**SOURCE TEXT:**
____________________

While Dominion Genesis is an AdMech tale at heart, just as with Leontus: Lord Solar the hero was supported by a variety of secondary characters ranging from Guardsmen (Vostroyan Blackbloods, specifically) to a Knight Armiger pilot.
Beer helps here with an excellent scene with a high-stakes game of regicide that takes place in a makeshift cantina in the ship’s hold, where the Blackbloods go to drink, gamble, and all the other things soldiers do to blow off steam. There are some memorable interactions between his Guard commander and the Knight that go a long way towards filling them both out as well (“Get your own dinner.”)
By the time truly unfortunate things start happening to them towards the back nine of the book (this is Warhammer 40K, after all), you’re invested. These aren’t just filler characters. Beer did the work.
The Hero’s Journey
The same and more goes for the story’s protagonist, Explorator Talin Sherax. This is a tale of someone who has endured unthinkable trauma- the death of her world, Gryphonne IV- and tries to cope and process it throughout the length of the book. All too often in the Black Library this means writing in a few scenes of self-doubt, but again Beer puts in the work here and it really pays off.

____________________

**EXERCISE GOAL:** Please write out the Dominion Genesis review word for word, between "By the time" and "did the work.", inclusive.

**Stored items:**
____________________

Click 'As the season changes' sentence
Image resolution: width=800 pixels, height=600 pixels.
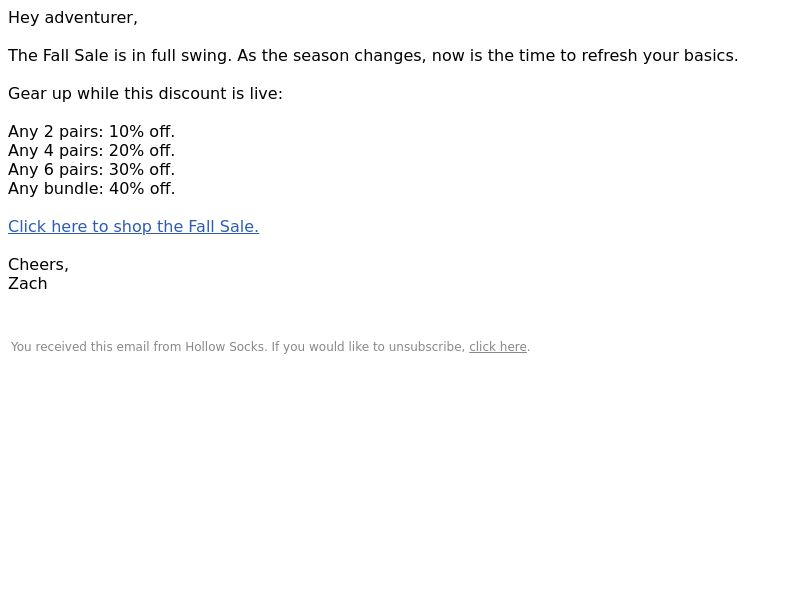point(488,56)
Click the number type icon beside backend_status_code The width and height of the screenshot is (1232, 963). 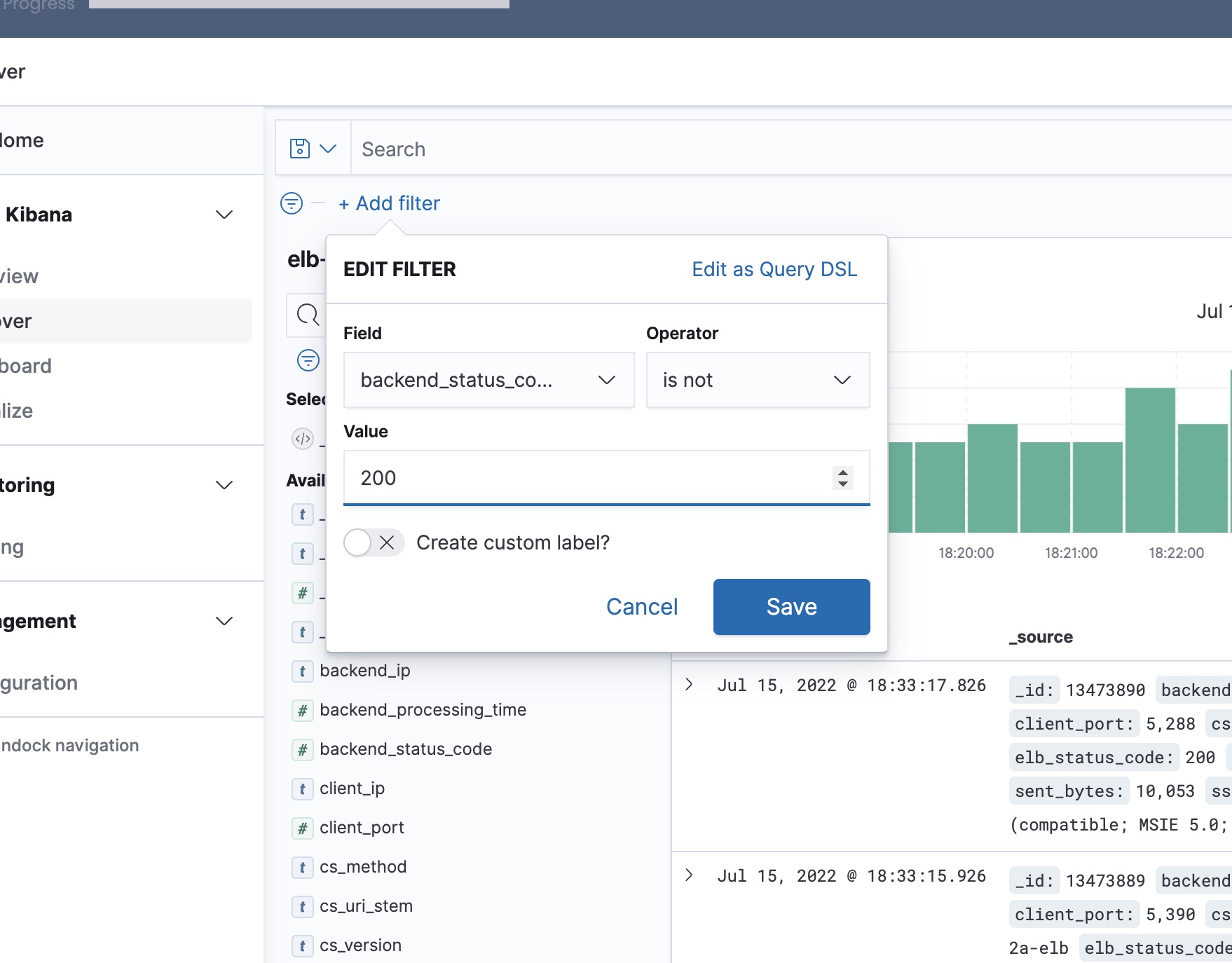pos(302,749)
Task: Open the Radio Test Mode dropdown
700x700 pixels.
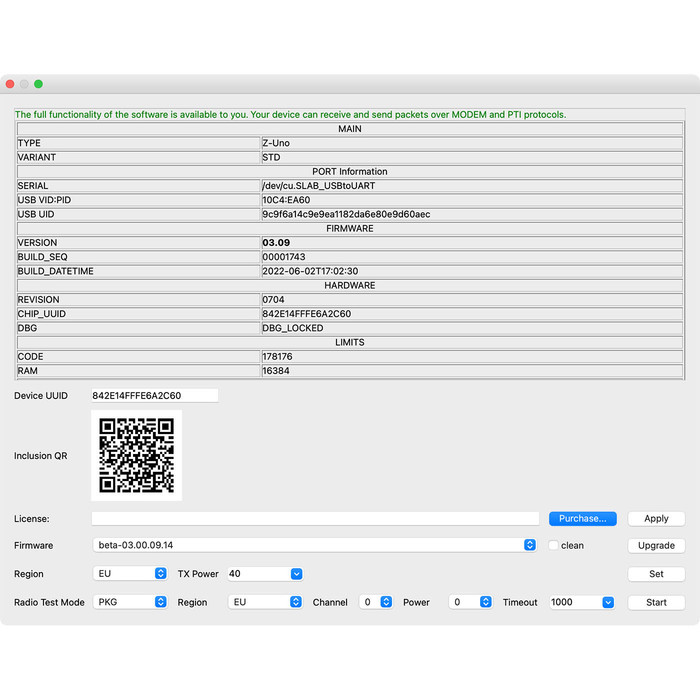Action: [131, 603]
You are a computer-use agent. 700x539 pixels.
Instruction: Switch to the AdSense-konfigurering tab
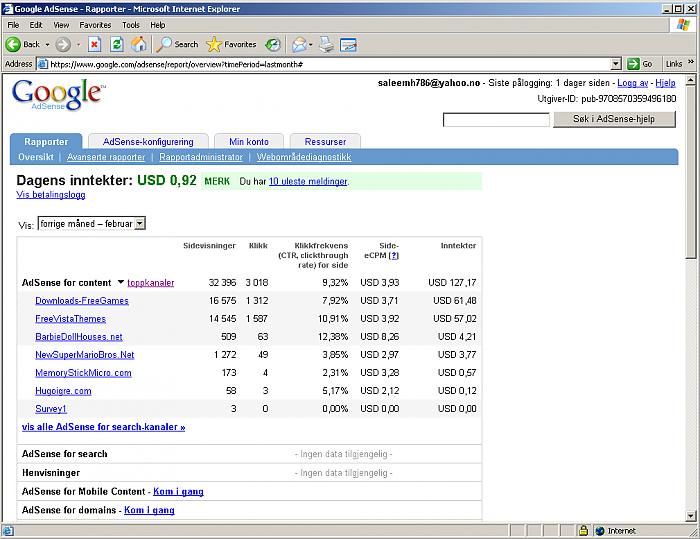click(147, 142)
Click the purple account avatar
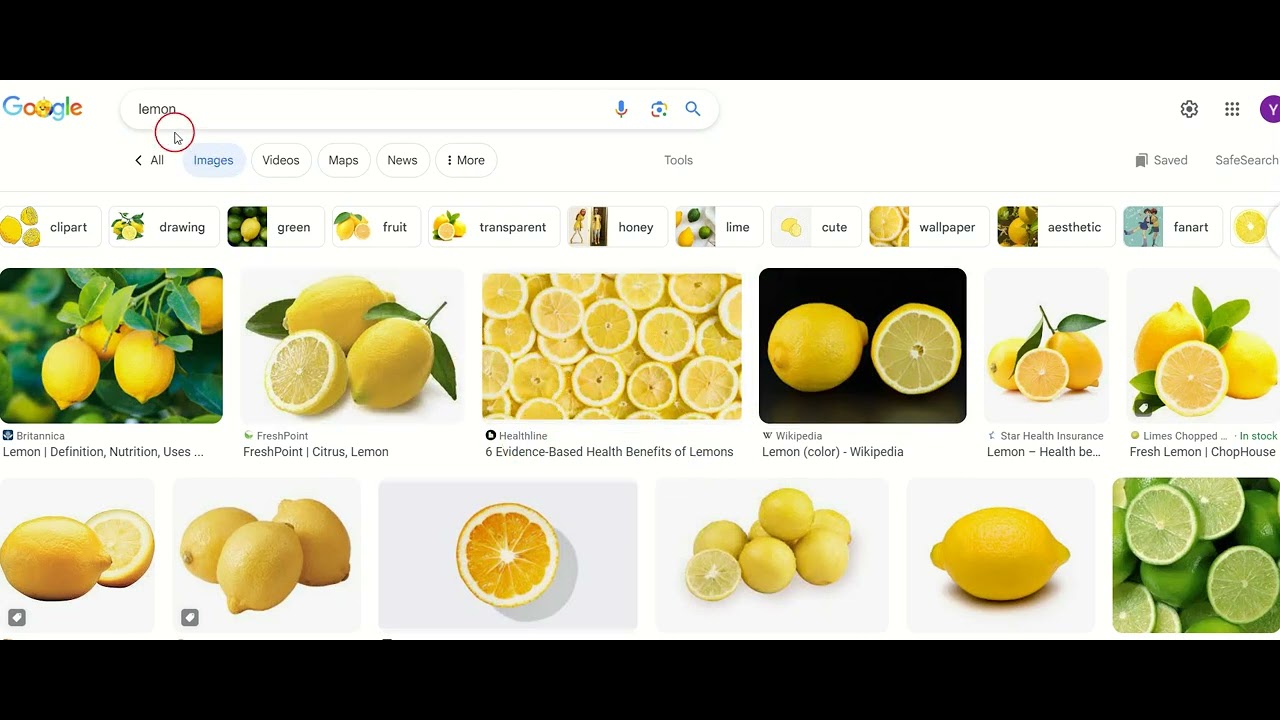Image resolution: width=1280 pixels, height=720 pixels. [x=1270, y=109]
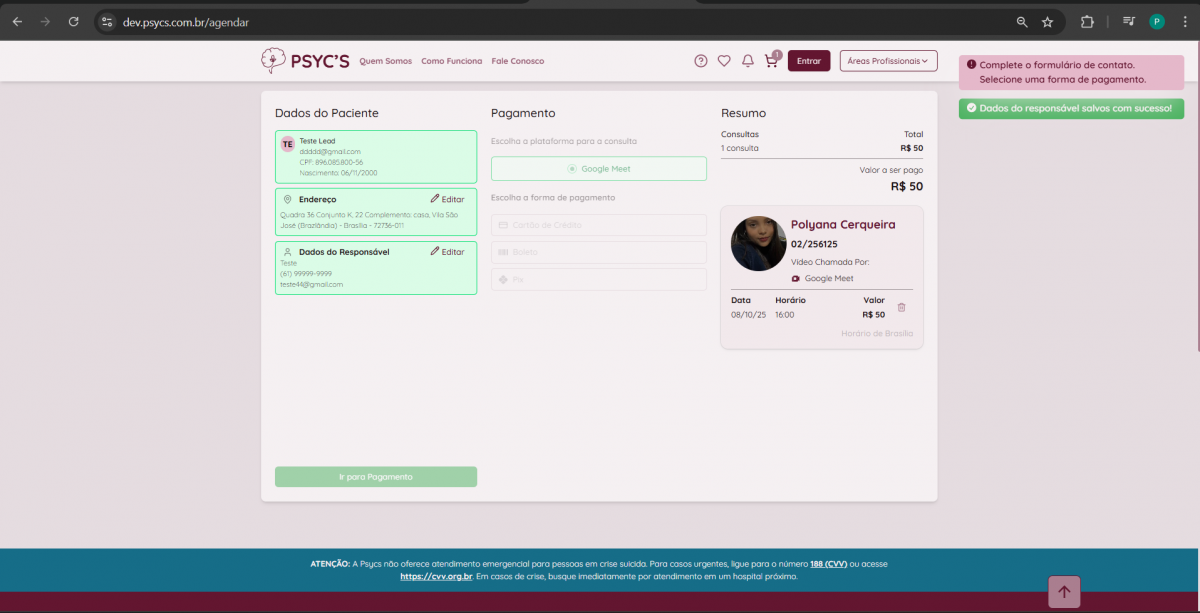Viewport: 1200px width, 613px height.
Task: Choose Boleto payment method
Action: click(x=598, y=252)
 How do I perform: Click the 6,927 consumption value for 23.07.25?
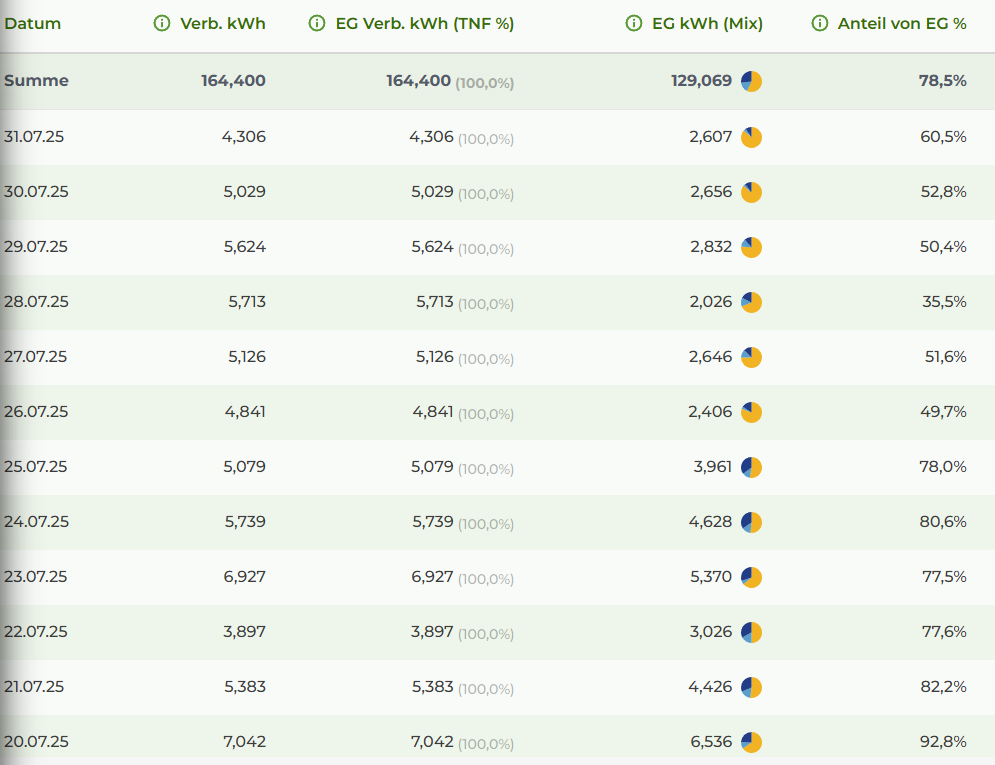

____________________

**COMPLETED EXERCISE:**
By the time truly unfortunate things start happening to them towards the back nine of the book (this is Warhammer 40K, after all), you’re invested. These aren’t just filler characters. Beer did the work.